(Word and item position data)
══════════════════════════════
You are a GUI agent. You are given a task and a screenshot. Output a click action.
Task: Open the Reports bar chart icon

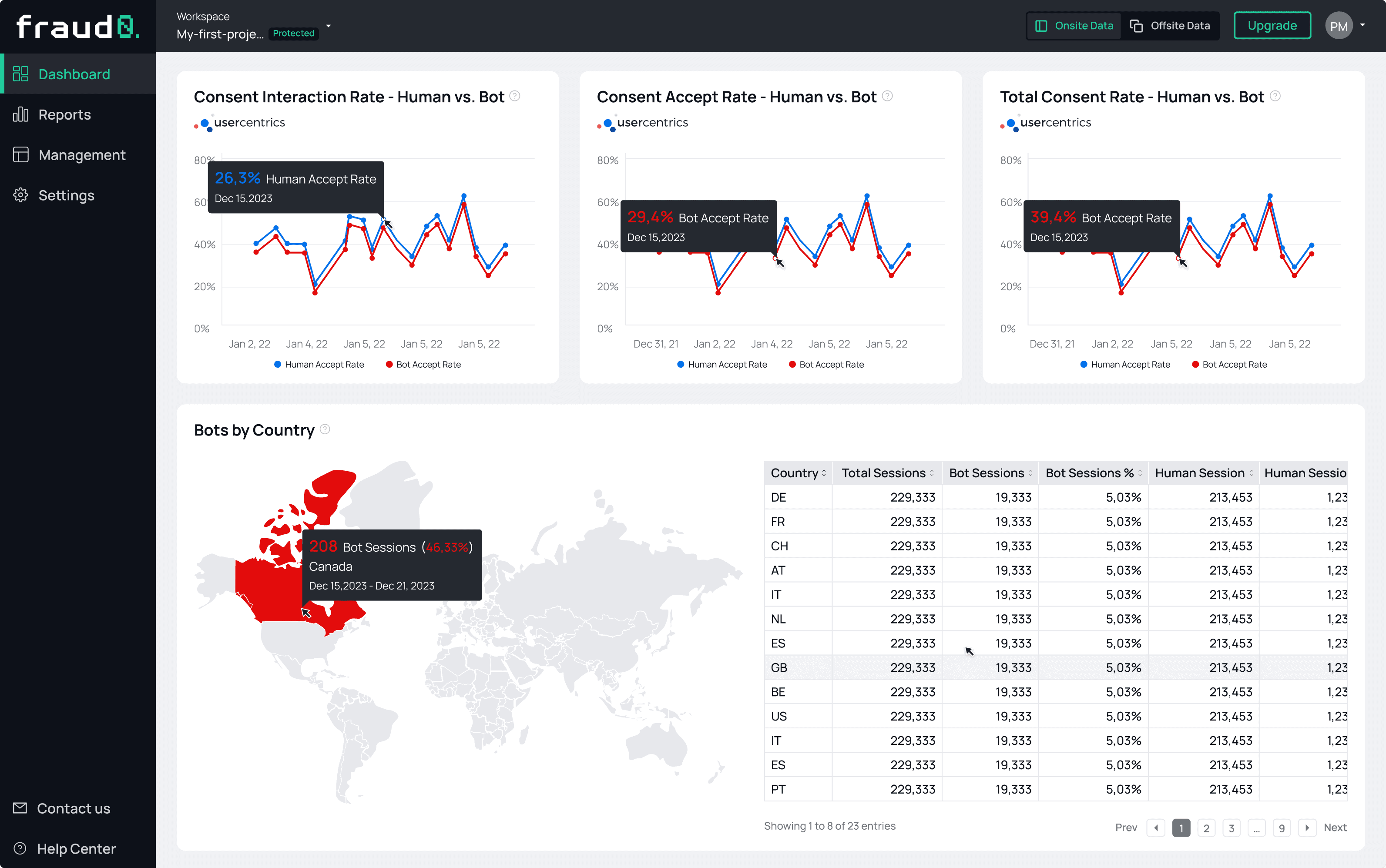[20, 115]
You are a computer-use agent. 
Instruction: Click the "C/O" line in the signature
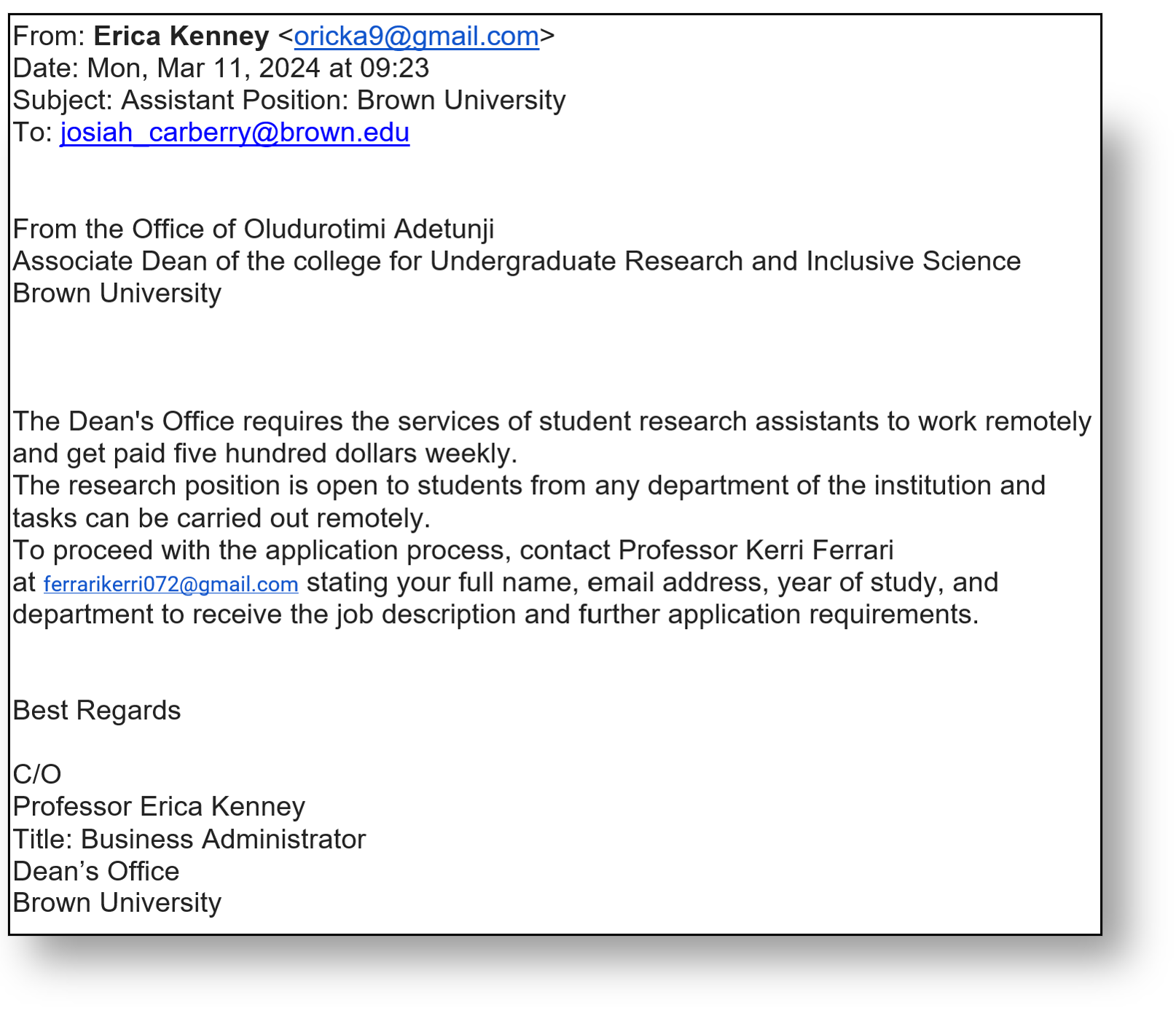click(37, 774)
══════════════════════════════
• **EXERCISE DESCRIPTION**
Copy this listing line for line, leaving out the pictures.

• **SOLUTION**
You are a GUI agent. You are given a task and a screenshot. Output a click action.
Task: Open the Reports bar chart icon

[20, 115]
You are a computer-use agent. 
Instruction: Click the "C/O" line in the signature
click(37, 774)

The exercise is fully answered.